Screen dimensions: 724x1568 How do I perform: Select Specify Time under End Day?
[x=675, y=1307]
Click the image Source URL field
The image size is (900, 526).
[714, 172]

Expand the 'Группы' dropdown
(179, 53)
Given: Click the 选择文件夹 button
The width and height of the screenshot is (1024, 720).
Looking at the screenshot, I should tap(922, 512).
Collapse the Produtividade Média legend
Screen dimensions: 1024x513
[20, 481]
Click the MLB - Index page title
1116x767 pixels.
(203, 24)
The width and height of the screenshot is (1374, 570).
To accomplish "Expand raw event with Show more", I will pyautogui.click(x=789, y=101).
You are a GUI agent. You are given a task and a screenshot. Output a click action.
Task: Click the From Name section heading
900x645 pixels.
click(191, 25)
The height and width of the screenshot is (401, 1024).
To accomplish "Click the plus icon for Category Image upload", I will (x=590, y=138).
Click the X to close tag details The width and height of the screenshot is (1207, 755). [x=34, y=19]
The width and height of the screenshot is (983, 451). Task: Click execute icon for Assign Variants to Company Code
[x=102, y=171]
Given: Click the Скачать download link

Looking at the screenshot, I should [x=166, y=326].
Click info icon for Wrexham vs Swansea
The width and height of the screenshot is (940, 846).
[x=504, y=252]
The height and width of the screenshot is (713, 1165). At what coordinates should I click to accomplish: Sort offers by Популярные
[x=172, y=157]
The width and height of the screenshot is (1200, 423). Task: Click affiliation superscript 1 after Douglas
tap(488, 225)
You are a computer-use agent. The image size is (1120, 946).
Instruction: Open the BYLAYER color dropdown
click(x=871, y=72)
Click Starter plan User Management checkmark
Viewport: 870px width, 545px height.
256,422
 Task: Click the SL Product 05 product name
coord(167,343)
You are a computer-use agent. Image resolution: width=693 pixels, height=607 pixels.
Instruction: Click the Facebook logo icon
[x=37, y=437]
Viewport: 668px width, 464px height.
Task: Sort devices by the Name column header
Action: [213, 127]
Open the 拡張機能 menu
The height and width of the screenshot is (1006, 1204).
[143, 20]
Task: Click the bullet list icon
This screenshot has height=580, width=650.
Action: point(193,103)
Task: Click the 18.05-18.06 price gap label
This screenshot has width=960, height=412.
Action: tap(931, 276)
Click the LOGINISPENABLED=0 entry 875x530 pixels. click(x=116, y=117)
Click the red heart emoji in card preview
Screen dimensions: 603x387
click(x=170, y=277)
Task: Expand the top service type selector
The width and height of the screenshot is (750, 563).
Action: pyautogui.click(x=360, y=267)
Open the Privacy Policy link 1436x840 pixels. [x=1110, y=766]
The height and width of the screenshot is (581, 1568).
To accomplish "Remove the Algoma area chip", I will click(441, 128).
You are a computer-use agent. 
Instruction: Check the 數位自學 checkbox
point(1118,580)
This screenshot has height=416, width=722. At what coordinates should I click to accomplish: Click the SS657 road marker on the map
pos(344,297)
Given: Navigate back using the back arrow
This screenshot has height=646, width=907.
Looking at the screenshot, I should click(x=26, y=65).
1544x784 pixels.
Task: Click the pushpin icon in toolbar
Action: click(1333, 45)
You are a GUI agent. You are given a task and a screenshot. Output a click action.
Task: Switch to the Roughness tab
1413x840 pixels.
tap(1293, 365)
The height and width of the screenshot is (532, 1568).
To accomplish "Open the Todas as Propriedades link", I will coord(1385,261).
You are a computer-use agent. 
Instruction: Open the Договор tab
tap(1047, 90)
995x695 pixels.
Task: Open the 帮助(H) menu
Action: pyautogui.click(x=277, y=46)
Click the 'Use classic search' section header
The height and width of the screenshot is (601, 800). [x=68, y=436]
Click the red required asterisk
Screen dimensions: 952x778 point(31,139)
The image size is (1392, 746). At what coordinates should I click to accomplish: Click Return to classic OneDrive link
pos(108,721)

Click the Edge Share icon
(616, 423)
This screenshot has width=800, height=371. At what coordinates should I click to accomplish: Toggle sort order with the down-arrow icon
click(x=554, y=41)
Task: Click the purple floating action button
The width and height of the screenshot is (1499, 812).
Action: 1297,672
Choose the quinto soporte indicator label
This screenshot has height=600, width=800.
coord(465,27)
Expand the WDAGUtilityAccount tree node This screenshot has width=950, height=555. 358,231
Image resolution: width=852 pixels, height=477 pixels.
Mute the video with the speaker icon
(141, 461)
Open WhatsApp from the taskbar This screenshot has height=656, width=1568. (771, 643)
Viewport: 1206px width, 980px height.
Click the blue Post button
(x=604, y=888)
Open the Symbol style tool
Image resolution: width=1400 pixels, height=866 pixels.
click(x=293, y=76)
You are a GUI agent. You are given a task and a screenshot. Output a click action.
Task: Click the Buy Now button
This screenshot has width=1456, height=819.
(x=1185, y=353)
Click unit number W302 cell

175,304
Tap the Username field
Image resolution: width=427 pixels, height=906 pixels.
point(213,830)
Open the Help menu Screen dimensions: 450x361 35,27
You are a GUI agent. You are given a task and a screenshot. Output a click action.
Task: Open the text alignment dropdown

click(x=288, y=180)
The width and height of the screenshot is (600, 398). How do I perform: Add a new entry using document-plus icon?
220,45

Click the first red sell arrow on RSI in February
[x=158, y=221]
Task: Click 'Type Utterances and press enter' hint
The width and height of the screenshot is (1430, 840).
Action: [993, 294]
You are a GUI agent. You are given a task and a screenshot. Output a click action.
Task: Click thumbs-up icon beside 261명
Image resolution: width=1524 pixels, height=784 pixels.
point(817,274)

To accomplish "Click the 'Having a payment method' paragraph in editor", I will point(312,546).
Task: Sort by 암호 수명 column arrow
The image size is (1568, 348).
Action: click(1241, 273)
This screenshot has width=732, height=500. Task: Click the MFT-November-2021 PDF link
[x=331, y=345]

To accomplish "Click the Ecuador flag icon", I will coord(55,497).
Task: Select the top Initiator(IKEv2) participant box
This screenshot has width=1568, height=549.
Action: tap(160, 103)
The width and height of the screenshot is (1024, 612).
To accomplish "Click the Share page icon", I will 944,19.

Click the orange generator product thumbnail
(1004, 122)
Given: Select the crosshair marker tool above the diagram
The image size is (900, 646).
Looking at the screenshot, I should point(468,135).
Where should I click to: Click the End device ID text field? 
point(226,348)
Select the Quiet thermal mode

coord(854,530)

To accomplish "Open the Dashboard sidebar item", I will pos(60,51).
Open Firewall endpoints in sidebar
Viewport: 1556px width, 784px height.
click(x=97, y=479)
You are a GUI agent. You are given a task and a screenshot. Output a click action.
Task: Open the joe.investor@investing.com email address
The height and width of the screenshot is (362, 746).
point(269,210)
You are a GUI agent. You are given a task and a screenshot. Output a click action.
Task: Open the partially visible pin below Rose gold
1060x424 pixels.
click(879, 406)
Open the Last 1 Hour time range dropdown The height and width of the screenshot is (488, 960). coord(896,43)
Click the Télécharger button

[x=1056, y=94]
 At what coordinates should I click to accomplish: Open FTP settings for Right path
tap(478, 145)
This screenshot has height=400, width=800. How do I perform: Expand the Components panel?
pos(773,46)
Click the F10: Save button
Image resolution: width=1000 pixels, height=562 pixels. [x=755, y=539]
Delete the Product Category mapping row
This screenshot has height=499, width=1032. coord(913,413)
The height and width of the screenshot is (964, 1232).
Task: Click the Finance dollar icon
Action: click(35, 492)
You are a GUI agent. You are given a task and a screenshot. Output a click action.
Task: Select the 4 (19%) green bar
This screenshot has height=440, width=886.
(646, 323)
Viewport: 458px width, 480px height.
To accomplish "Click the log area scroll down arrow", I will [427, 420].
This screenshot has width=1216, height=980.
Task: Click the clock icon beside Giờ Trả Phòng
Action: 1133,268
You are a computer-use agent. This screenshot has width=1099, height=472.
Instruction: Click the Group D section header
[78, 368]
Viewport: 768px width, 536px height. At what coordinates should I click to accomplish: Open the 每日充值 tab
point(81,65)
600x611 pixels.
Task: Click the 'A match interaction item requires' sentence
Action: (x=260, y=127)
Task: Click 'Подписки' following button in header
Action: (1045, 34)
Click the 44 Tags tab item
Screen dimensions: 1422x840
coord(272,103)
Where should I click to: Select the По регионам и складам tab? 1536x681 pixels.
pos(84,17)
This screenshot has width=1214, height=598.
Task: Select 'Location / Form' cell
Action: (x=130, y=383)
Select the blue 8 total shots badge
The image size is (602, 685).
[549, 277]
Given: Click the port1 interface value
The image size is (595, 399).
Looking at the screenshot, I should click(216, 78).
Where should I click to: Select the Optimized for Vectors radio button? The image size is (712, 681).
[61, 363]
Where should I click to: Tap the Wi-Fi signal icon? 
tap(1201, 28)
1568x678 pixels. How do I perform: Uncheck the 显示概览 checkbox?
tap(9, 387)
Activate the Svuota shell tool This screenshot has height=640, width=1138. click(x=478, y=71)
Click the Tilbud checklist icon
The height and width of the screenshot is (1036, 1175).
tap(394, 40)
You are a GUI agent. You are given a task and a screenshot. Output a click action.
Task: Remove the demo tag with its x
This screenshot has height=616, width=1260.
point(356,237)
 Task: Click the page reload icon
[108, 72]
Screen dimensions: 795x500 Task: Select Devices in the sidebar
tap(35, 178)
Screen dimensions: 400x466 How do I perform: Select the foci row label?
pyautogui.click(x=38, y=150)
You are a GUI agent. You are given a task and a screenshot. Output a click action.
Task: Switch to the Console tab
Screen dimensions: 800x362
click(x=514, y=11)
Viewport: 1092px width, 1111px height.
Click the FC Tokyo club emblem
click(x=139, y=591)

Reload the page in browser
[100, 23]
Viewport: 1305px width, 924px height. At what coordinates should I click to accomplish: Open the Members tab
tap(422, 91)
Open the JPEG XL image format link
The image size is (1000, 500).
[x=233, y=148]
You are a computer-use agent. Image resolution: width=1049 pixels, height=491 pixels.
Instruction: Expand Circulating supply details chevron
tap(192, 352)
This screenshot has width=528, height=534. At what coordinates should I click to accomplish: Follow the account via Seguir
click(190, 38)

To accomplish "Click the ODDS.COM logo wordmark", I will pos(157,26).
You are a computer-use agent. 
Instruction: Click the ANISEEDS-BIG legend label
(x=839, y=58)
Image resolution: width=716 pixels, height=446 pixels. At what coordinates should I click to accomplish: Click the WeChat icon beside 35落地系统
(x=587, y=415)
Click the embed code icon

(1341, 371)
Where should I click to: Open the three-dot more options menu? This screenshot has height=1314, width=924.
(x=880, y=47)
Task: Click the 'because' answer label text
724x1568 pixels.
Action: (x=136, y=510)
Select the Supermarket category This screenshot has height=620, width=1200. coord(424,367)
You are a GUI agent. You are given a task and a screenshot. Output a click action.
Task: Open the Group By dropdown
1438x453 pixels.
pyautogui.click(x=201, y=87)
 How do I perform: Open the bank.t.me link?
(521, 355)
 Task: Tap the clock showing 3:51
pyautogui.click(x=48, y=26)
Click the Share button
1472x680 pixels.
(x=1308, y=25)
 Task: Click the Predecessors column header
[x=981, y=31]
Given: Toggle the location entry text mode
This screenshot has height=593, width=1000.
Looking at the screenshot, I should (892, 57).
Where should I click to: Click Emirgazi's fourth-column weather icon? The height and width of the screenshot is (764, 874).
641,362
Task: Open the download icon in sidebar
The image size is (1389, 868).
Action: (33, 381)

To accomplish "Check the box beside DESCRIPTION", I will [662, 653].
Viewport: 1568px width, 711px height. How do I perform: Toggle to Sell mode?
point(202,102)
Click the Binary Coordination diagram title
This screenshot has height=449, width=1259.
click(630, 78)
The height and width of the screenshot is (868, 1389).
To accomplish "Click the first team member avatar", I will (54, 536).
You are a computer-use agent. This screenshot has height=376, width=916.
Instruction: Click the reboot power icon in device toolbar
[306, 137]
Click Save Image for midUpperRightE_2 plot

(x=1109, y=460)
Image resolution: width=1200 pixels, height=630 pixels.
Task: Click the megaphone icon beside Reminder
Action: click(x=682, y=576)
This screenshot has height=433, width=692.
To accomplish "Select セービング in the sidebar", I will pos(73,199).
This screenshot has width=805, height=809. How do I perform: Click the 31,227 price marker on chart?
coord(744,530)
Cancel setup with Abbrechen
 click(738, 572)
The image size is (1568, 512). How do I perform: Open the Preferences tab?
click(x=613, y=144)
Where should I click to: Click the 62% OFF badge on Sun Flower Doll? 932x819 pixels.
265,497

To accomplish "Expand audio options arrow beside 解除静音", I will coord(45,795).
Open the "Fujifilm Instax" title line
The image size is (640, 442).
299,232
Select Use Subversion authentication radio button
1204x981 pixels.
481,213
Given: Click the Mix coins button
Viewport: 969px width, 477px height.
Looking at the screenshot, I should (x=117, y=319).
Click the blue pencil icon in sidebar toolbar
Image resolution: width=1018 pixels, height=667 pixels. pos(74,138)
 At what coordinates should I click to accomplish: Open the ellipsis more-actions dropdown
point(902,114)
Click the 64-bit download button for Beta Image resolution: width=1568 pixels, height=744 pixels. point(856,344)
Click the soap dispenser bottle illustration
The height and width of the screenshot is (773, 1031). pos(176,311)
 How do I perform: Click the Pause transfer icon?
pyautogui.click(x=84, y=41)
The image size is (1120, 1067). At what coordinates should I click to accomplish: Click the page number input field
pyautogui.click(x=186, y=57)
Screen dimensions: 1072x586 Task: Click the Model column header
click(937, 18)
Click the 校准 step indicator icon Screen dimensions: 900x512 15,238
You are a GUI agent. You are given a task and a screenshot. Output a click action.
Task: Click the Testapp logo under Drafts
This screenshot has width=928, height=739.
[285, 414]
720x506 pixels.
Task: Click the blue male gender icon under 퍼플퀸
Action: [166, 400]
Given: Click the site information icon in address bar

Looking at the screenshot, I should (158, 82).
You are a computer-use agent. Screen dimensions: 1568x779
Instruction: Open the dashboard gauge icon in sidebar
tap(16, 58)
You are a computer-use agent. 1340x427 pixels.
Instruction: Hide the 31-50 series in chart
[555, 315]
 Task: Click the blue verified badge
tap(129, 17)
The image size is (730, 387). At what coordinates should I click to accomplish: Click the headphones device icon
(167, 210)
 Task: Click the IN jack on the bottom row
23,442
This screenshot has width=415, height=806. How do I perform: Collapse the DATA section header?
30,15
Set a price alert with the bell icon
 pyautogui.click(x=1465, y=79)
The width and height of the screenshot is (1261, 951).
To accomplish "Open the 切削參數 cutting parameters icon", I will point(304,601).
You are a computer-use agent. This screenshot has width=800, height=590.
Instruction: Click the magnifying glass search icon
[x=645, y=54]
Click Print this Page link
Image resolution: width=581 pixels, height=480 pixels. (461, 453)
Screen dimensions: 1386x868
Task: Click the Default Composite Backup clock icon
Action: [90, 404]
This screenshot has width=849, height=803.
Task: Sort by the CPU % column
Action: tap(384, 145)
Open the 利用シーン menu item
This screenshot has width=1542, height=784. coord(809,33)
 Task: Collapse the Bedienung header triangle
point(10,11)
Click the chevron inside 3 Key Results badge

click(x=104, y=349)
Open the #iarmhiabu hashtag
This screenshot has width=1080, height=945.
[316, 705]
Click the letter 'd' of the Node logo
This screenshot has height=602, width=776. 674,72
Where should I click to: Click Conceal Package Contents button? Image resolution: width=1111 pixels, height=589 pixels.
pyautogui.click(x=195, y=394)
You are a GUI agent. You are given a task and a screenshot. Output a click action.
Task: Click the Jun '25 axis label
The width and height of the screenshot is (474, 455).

__________

To do: Using the data above, repeat exactly the lines that begin at the line with "Image resolution: width=1524" and end at the line with "Given: Select the", both ends included.

Output for this exercise:
Image resolution: width=1524 pixels, height=784 pixels.
point(817,274)

To accomplish "Click the 'Having a payment method' paragraph in editor", I will point(312,546).
Task: Sort by 암호 수명 column arrow
The image size is (1568, 348).
Action: click(1241, 273)
This screenshot has width=732, height=500. Task: Click the MFT-November-2021 PDF link
[x=331, y=345]

To accomplish "Click the Ecuador flag icon", I will coord(55,497).
Task: Select the top Initiator(IKEv2) participant box
This screenshot has width=1568, height=549.
Action: tap(160, 103)
The width and height of the screenshot is (1024, 612).
To accomplish "Click the Share page icon", I will 944,19.

Click the orange generator product thumbnail
(1004, 122)
Given: Select the crosshair marker tool above the diagram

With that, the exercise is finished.